(Beginning of EXTRACTED ENTRIES)

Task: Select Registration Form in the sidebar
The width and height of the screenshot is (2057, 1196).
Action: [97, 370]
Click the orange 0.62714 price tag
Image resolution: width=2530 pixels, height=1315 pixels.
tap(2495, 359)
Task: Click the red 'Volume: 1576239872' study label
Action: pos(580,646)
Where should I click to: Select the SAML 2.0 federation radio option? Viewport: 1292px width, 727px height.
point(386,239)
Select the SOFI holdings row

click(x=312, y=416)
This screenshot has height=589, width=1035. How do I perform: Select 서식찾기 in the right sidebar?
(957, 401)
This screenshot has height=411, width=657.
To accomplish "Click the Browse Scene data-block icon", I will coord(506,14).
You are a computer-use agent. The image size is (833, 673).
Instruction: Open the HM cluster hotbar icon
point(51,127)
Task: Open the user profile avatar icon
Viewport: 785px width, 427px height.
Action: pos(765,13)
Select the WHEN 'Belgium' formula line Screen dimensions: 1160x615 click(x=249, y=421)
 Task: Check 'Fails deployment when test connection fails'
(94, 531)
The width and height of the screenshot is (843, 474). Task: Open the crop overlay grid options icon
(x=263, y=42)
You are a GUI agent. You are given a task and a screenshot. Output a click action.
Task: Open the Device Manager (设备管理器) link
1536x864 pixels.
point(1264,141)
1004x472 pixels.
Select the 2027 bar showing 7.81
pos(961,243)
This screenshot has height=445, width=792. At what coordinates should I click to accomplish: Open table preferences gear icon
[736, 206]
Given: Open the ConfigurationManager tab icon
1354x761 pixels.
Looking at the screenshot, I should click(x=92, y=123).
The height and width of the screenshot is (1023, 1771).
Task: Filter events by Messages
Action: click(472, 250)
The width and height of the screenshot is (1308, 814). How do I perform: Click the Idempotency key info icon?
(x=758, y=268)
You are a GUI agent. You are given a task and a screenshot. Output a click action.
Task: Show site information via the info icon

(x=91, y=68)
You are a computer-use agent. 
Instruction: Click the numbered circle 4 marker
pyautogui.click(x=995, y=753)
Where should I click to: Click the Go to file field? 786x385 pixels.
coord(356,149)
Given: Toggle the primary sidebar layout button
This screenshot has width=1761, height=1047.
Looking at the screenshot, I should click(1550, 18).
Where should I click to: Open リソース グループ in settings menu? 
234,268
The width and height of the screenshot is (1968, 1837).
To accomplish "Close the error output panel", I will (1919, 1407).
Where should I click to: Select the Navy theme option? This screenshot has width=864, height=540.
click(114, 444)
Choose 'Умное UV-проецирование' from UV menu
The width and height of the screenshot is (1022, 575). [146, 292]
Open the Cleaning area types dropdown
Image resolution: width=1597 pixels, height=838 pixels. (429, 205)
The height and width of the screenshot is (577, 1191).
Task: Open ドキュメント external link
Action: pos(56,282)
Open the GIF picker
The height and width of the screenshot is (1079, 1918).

(End of EXTRACTED ENTRIES)

▶ WHAT IS BEING ASKED
Among the lines above, which ones hold the string "agent"? Show them.

▶ EXERCISE ANSWER
You are a computer-use agent. The image size is (833, 673).
You are a GUI agent. You are given a task and a screenshot. Output a click action.
You are a GUI agent. You are given a task and a screenshot. Output a click action.
You are a computer-use agent. 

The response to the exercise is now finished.